*Dataset records*:
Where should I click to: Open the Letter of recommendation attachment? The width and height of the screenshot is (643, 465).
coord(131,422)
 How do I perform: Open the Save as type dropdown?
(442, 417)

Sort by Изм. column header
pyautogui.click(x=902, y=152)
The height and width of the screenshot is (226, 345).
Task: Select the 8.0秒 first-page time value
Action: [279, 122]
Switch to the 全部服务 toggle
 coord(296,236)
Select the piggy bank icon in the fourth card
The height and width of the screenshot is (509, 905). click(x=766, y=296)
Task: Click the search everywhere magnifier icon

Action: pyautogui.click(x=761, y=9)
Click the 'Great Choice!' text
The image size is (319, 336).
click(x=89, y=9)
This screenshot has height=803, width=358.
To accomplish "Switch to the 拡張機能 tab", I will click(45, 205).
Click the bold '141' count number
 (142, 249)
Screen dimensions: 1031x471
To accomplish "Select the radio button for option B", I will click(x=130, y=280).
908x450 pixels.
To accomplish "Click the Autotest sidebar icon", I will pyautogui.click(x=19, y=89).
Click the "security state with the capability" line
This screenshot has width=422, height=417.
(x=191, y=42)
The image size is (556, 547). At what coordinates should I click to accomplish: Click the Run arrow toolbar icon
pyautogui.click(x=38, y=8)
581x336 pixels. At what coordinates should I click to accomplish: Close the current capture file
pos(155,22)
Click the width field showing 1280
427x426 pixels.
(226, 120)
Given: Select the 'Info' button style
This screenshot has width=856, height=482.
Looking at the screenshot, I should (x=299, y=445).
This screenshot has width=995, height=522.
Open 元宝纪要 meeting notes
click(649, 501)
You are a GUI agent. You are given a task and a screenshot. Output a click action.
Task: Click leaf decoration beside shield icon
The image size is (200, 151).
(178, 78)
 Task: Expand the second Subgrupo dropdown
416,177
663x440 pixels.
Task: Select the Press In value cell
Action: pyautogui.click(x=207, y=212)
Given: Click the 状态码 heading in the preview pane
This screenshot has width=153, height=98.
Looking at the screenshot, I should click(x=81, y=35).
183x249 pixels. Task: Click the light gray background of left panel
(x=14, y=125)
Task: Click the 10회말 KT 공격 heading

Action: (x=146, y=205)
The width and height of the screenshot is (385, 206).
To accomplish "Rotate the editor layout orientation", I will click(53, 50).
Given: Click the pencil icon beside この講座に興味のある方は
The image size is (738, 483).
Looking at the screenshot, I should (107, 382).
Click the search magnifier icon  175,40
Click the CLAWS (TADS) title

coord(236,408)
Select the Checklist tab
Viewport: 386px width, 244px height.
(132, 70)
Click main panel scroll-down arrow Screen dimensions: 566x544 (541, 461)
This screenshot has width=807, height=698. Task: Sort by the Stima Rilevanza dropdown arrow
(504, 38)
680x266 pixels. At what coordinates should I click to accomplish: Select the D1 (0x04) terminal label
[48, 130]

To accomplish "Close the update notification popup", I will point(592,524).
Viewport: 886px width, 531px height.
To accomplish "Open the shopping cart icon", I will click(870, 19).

*The problem*: Check each line of the records above for the word "beside", count the lines that have it, and give only the count.

*Solution*: 2